Supply Chain Nation asked Susan Reda, Editor of STORES Media, to share highlights from her recently published article concerning her predictions for retail in 2014. In Part I of this Expert Insights blog series, Ms. Reda discussed her top predictions from her article. In Part II, she will share her thoughts on how retailers are reacting to those trends, with a special look at the difference in reactions between industry leaders and laggards.
SCN: In Part I of our blog series you predicted that the use of geo-location technologies to better engage customers and the rising importance of inventory visibility and order fulfillment across channels would be the hot trends for 2014. How should retailers react to these trends?
Reda: What I see retailers doing —and I applaud them for doing it—is get more serious about technology and innovation. Two or three years ago you never heard a retailer talk about their own retail innovation center. Now that is becoming more common, and the leader on that front was Nordstrom, who started an innovation center quite a while back. They have a couple of YouTube videos that are really interesting about how they have a team that works on innovation, and how they test innovation, sometimes right on the selling floor under the nose of the customer who doesn’t realize they are part of this test. They are able to take their learnings and apply them to how they are going to change their business and how they are going to innovate. And I see that at more and more retail companies. Last year one of the predictions that we talked about was that retailers were buying small tech start-ups, and that is continuing. Walmart Labs is probably the leader on that front and has been in place for some time. They are continuing to look at start-ups and bring them in house so they can have that technology to call their own and figure out how to deploy. And that is happening more frequently with other retailers, as well. Retailers are starting to open little satellite offices in Silicon Valley so they have access to the best and brightest, and they can be part of this leading edge, because they don’t know what’s to come. Retailers are not sitting back. They are being very nimble and agile in their approach to innovation.
SCN: Will these trends further separate the leaders from the laggards?
Reda: I would say that we have winners and losers and there is a bifurcation that is going to happen in retail. There are those who “get it,” who react, innovate and move forward. And there are those who say: I think I know my customer and I’m going to stick with what I know. But you can’t; you have to be constantly looking on the horizon, constantly testing, and if you’re not innovating, you’re writing your own epitaph.
I watch Amazon and Walmart very closely—two extremely different companies—but two companies that never stop challenging the norm, and I think that speaks volumes about what you have to do to make it in retail. It’s never enough to rest or take a breath. You just have to keep moving forward and looking at what’s to come. And lots of people will put eBay in that same lot—a company that only a few years ago folks were starting to wonder who they were and could they make it. No one has those worries any more. It’s: what are they doing now and how will they rethink retail? There are so many innovative new companies that are forcing us to think differently. You have to study it; you have to look at every side of it. Just look at what is happening on the mobile payments side. We don’t know exactly how that is going to shake out or who the winner is going to be, but if you are not on top of that and you’re not experimenting with it and asking customers and seeing what customers react to, you’re not going to be able to suddenly leapfrog everybody and get there.

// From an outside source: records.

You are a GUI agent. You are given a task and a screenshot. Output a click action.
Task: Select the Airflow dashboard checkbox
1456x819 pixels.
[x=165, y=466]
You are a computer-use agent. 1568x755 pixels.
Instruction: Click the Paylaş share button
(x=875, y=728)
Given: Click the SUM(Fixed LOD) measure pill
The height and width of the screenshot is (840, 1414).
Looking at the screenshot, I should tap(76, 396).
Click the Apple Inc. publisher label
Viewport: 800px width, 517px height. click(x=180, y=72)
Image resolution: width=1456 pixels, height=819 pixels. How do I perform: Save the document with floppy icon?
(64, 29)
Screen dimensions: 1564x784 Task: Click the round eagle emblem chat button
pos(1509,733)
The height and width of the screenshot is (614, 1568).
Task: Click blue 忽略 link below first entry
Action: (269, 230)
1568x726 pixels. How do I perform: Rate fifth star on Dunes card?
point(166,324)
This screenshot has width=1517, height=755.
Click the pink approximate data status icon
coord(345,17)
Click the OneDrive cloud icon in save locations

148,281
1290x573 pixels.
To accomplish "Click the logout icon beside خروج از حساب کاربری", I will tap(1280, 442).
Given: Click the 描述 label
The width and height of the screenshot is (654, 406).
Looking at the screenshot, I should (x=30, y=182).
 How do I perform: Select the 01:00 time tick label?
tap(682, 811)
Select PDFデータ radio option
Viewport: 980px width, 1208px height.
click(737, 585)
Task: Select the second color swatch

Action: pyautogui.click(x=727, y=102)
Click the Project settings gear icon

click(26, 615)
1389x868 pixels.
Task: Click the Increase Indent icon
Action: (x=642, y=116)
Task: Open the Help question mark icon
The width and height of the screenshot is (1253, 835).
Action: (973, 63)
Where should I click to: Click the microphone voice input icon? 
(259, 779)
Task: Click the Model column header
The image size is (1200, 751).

SCN: What can the laggards do to stay viable?
Reda: I think there are ways that the laggards can quickly get up to speed, and one of the ways is partnering. We have some amazing big, strong companies in retail; companies like JDA, IBM, SAP, and Oracle. They are willing to partner with retailers to help them get this done. While I know that it’s not an inexpensive commitment, every single one of those companies has a cloud solution that can help manage cost and help move the business forward. By using cloud computing, retailers can gain a lot of ground quickly.
I also think it is important that retailers make a commitment to follow the Millennials. That generation is pointing very clearly at what the future of retail is all about. Maybe it means hiring some folks who will create your retail innovation team, but I do think that standing still is the mistake. You have to reach out and look for new ways to do business without breaking the bank. I understand that is a problem for retailers because their gross margins are very thin. Making investments in technology is hard, but if you’re going to be part of the future, you have to make the changes now.